Warm And Wet Winter Will Hopefully Transition To A Dry Period In Early April

Over the past 30 days, southern Indiana has received above-average precipitation which has caused some flooding and well-saturated fields.  Northern Indiana has received near-normal precipitation, yet there are localized areas of pooled water.  Snowfall across the state has been below normal throughout the entire season, mostly due to temperatures staying above freezing.

Growing degree days (base 50°F) have started to accumulate (Figure 1), which means plants are starting to emerge and green up.  While this green up suggests warmer temperatures ahead, keep in mind that Indiana is still statistically likely to still experience at least one more hard frost.  The average date of the last frost with temperatures 28°F or lower is between April 3-10 across most of the state (Figure 2).

Figure 1. Accumulated modified growing degree days (base 50°F) since 2020 March 1 through 2020 March 24.

Figure 1. Accumulated modified growing degree days (base 50°F) since 2020 March 1 through 2020 March 24.

 

Figure 2. Average date of the last frost with temperatures at or below 28°F.

Figure 2. Average date of the last frost with temperatures at or below 28°F.

 

Speaking of temperature, the December 2019 – February 2020 three-month period ranked as one of the warmest over the past 125 years (1895-present) (Figure 3).  Not only is this remarkable, but could suggest significant overwintering of many pests across the state!

Figure 3. Climate division rankings of the December 2019 through February 2020 mean temperature compared to the 125-year climatology (1895-present). A rank value of 125 would indicate the warmest 3-month period on record.

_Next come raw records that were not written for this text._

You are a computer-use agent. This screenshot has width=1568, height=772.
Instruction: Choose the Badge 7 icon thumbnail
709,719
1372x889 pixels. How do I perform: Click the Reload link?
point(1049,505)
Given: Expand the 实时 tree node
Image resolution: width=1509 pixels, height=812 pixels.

Therefore, these ranks indicate that for Indiana, this past meteorological winter ranked in the top 10 warmest years.

Figure 3. Climate division rankings of the December 2019 through February 2020 mean temperature compared to the 125-year climatology (1895-present). A rank value of 125 would indicate the warmest 3-month period on record. Therefore, these ranks indicate that for Indiana, this past meteorological winter ranked in the top 10 warmest years.

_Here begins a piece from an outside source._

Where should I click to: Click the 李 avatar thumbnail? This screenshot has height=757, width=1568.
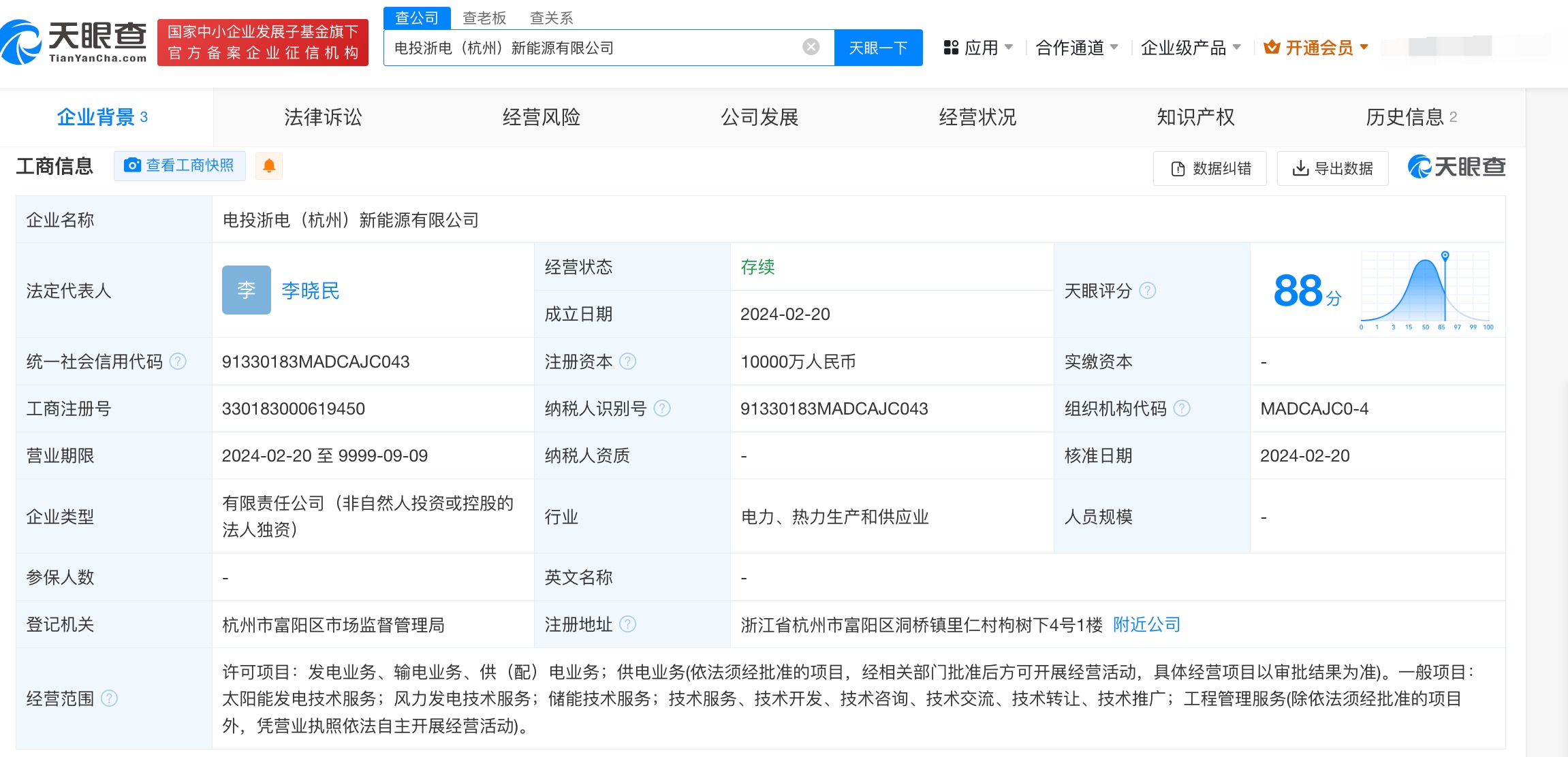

Climate outlooks for April 3rd through 9th are showing increased confidence of below-normal temperatures and precipitation (Figure 4).  Assuming temperatures are not too below normal, this will hopefully help dry things out enough to be able to start preparing for the upcoming growing season!  Unfortunately, the climate outlook for April is suggesting increased confidence of above-normal precipitation for the southern half of Indiana. At this time, however, those amounts do not appear to be as high as they were in 2019.

 

Figure 4. Climate outlooks for the 8- to 14-day period representing April 03-09, 2020. Temperature probabilities are displayed on the left; precipitation probabilities displayed on the right. The greater the probabilistic value, the greater the confidence that temperatures / precipitation amounts will be above / below normal – depending on the map and shading, respectively.

Figure 4. Climate outlooks for the 8- to 14-day period representing April 03-09, 2020. Temperature probabilities are displayed on the left; precipitation probabilities displayed on the right. The greater the probabilistic value, the greater the confidence that temperatures / precipitation amounts will be above / below normal – depending on the map and shading, respectively.